Can you explain the criteria for labeling a health crisis, as opposed to an humanitarian crisis? Are these hard-and-fast distinctions and if not, should they be? How does this play into criticisms of the World Health Organization and how it handled the response?

There is no criteria that would set such definitions, and there is both overlap and a circularity in terms of causation. Humanitarian catastrophe often provokes a health crisis, [for example] cholera or measles outbreak in an [internally displaced persons] camp, while the reverse is also true, [like with] Ebola in West Africa.

A major health crisis may not entail much of a humanitarian crisis if it can be managed, such as with severe acute respiratory syndrome, also known as SARS, or it may constitute a humanitarian crisis in and of itself, such as the meningitis outbreak across parts of West Africa a few years ago.

I don't think [the distinction] is particularly accurate — too subjective — or helpful. It is probably more useful to think in terms of the needs of the people.

In the early stages of the Ebola crisis, the people needed a response focused on health, and hence the logic of a WHO or local ministry of health taking the lead. But once Ebola had spread, it triggered a multisectoral crisis, with devastating effects on education, agriculture, livelihoods, security, protection, water and sanitation and non-Ebola health. At that stage, it should be evident that the mechanism for coordinating the response requires a more diverse set of skills and expertise, much more similar to the [United Nations Office for the Coordination of Humanitarian Affairs]-led cluster system found in many complex emergencies.

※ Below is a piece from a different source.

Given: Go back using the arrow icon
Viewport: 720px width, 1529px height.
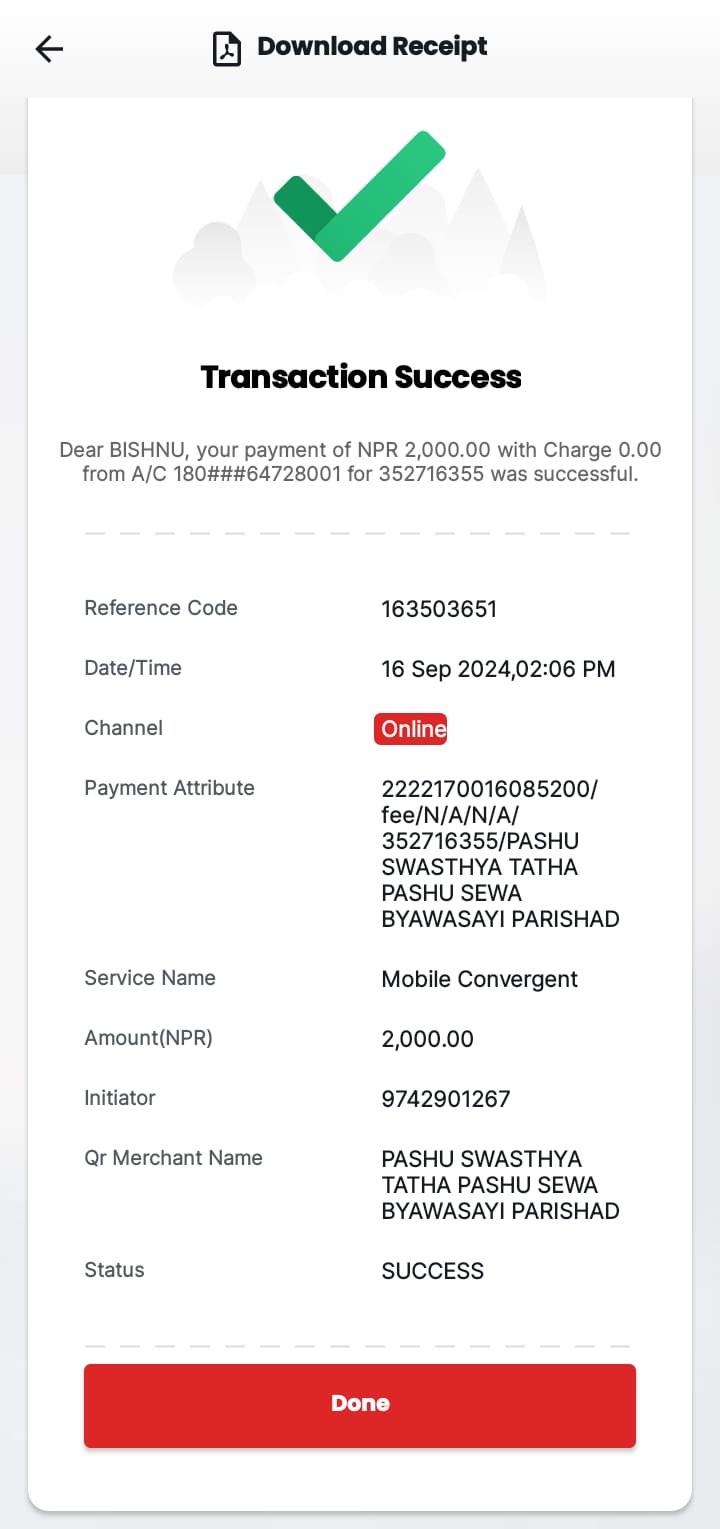Looking at the screenshot, I should [49, 49].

In terms of coming up with SDG indicators in March, and metrics for measuring the growth of health systems, what's the challenge? What's the most difficult to measure? And what's been discovered in the Ebola recovery effort about how to facilitate a better response — both from the get-go and after the fact?

The problem starts with the idea that you can measure the growth of health systems. Of course, one can measure many components of a health system, such as numbers of clinics, or staff, or the availability of key drugs. This is known as hard capacity, and it has become the bread and butter of the aid business.

But this focus on hard capacity can lead to two key concerns raised in our report: First, a system is larger than the sum of its parts — all of this tangible stuff that is delivered through aid projects does not necessarily aggregate upwards into a system. Second, certain "vital" system components defy measurement, such as the degree to which a health system depends on legitimacy of government and on relationships between people.

There is nothing wrong with building clinics or training staff per se, but there is a risk if those activities are expected to add up — presto! — to a health system, or if they become the sole focus of development efforts.